> Task description: From the entries underneath, give the number of lines holding the word "computer", without any other words.

[Stored data entries]
_ _ _ _ _ _ _

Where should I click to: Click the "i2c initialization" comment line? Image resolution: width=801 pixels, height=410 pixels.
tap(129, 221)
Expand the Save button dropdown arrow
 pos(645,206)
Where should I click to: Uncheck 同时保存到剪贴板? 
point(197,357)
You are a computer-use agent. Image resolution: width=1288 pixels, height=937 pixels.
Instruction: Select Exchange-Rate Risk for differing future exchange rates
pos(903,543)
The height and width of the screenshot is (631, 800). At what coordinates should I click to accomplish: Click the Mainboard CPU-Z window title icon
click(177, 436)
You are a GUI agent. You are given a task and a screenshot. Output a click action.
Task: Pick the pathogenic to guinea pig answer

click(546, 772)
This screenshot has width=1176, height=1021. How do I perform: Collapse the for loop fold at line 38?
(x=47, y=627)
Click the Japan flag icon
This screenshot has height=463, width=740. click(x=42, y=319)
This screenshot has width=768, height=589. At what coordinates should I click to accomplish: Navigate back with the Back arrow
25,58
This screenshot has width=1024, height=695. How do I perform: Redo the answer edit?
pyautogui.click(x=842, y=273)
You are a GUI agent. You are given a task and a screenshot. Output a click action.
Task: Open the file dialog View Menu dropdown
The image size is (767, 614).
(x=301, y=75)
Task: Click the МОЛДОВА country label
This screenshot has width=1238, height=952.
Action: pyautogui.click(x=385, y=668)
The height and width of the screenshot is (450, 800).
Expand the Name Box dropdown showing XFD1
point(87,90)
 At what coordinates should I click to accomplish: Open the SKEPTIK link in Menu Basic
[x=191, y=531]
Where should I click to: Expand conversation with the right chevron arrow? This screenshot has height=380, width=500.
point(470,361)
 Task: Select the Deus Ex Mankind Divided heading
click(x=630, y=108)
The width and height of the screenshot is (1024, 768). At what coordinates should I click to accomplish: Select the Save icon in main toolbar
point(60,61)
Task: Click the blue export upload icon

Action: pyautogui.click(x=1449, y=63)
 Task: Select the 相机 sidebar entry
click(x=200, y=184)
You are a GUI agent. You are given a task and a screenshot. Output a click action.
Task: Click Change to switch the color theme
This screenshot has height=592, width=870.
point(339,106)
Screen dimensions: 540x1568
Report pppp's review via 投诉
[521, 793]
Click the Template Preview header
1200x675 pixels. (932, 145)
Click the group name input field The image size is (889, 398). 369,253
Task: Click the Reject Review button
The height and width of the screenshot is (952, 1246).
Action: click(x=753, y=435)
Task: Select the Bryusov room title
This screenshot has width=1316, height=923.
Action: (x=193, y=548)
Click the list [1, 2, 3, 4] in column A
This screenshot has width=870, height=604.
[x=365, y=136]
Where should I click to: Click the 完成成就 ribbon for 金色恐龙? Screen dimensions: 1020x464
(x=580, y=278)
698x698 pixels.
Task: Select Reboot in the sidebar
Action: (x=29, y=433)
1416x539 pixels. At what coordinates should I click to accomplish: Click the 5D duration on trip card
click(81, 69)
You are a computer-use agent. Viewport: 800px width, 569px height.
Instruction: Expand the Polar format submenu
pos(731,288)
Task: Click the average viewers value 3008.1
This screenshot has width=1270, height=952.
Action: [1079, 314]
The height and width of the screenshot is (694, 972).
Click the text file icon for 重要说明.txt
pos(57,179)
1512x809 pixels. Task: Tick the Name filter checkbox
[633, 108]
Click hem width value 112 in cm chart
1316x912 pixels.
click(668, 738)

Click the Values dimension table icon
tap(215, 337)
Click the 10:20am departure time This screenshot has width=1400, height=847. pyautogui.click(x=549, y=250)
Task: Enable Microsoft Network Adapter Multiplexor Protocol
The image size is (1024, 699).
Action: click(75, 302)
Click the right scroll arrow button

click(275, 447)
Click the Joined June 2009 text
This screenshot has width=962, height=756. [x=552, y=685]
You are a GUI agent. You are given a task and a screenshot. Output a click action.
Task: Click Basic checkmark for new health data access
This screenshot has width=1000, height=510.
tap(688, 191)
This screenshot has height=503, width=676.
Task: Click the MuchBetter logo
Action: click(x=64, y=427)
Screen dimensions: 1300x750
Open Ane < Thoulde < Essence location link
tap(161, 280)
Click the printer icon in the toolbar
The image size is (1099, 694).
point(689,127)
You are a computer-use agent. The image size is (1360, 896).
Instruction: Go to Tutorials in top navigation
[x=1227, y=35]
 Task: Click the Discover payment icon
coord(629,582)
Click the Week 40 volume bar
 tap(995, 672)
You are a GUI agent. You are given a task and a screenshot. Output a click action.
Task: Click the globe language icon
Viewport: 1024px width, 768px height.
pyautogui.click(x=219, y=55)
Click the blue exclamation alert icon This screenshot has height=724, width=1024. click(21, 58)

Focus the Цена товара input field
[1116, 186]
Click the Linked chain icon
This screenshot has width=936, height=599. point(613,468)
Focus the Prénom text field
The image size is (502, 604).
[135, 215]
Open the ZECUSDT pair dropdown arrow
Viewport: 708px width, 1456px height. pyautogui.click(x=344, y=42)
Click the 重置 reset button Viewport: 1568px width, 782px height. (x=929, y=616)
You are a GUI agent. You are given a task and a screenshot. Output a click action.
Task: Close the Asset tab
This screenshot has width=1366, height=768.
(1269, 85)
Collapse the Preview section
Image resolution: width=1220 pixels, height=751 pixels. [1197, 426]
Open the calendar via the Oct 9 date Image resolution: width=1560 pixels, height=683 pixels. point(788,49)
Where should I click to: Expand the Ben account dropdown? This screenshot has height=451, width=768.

_ _ _ _ _ _ _

> Solution to this problem: 3